(Stored records)
━━━━
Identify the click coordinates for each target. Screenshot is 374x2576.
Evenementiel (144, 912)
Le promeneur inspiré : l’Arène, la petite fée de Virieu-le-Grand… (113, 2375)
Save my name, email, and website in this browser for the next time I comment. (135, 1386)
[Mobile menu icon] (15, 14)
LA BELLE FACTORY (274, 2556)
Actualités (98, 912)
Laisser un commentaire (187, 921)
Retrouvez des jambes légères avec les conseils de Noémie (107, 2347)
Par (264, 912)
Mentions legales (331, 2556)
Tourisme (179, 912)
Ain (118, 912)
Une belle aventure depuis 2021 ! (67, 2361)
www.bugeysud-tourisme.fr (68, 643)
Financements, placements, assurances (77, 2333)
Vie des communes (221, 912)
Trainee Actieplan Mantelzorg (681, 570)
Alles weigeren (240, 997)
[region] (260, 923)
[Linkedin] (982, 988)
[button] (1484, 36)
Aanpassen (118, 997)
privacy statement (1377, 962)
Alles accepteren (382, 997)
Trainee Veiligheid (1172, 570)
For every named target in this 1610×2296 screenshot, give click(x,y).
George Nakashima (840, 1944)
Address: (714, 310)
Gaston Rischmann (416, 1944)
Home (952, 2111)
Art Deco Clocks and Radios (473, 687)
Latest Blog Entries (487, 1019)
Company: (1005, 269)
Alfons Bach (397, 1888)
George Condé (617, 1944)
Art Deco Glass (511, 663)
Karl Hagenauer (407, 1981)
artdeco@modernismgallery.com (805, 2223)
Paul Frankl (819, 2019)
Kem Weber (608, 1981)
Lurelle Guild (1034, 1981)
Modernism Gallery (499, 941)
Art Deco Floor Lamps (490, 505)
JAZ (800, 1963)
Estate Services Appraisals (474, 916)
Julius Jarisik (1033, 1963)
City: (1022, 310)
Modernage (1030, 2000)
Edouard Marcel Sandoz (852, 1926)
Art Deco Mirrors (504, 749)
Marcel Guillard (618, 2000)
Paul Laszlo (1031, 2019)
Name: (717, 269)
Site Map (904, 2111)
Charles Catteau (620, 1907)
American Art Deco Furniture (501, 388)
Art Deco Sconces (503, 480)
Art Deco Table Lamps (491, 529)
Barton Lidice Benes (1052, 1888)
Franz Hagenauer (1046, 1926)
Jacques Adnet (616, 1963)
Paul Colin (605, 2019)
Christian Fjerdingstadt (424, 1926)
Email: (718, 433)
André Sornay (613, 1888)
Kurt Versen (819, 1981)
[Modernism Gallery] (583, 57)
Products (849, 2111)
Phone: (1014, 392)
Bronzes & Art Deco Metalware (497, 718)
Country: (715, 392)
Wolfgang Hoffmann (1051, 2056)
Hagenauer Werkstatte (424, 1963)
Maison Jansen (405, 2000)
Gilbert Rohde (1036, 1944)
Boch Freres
━━━━
• WHAT THE TASK REQUIRES
Begin with the line containing "Hagenauer Werkstatte (424, 1963)" and retype it and each line after it through the end of the records, keeping them exact and including nothing more.

• RESULT OF THIS EXERCISE
Hagenauer Werkstatte (424, 1963)
Maison Jansen (405, 2000)
Gilbert Rohde (1036, 1944)
Boch Freres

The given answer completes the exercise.